Langlands duality in Liouville-H_3^+ WZNW correspondence

TL;DR

This paper explores the realization of Langlands duality in the correlation functions of the H_3^+ WZNW model, deriving dual formulas, studying symmetries, and connecting to the quantum geometric Langlands correspondence.

Contribution

It introduces a dual version of the SRT formula, interprets it via Hamiltonian reduction, and links the H_3^+ WZNW model to a family of non-rational CFTs, advancing understanding of Langlands duality.

Findings

Derived a dual SRT formula relating H_3^+ WZNW and Liouville theories.

Identified symmetries in new non-rational CFTs related to Langlands duality.

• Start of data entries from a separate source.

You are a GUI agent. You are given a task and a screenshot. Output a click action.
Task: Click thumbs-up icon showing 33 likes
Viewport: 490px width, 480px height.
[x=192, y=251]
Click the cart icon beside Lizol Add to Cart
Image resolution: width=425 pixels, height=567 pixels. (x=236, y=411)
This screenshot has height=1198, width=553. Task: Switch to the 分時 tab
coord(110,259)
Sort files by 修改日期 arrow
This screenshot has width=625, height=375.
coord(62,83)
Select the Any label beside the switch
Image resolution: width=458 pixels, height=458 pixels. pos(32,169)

Connected correlation functions to quantum geometric Langlands correspondence.

Abstract

We show a physical realization of the Langlands duality in correlation functions of H_3^+ WZNW model. We derive a dual version of the Stoyanovky-Riabult-Teschner (SRT) formula that relates the correlation function of the H_3^+ WZNW and the dual Liouville theory to investigate the level duality k-2 \to (k-2)^{-1} in the WZNW correlation functions. Then, we show that such a dual version of the H_3^+ - Liouville relation can be interpreted as a particular case of a biparametric family of non-rational CFTs based on the Liouville correlation functions, which was recently proposed by Ribault. We study symmetries of these new non-rational CFTs and compute correlation functions explicitly by using the free field realization to see how a generalized Langlands duality manifests itself in this framework. Finally, we suggest an interpretation of the SRT formula as realizing the Drinfeld-Sokolov Hamiltonian reduction. Again, the Hamiltonian reduction reveals the Langlands duality in the H_3^+ WZNW model. Our new identity for the correlation functions of H_3^+ WZNW model may yield a first step to understand quantum geometric Langlands correspondence yet to be formulated mathematically.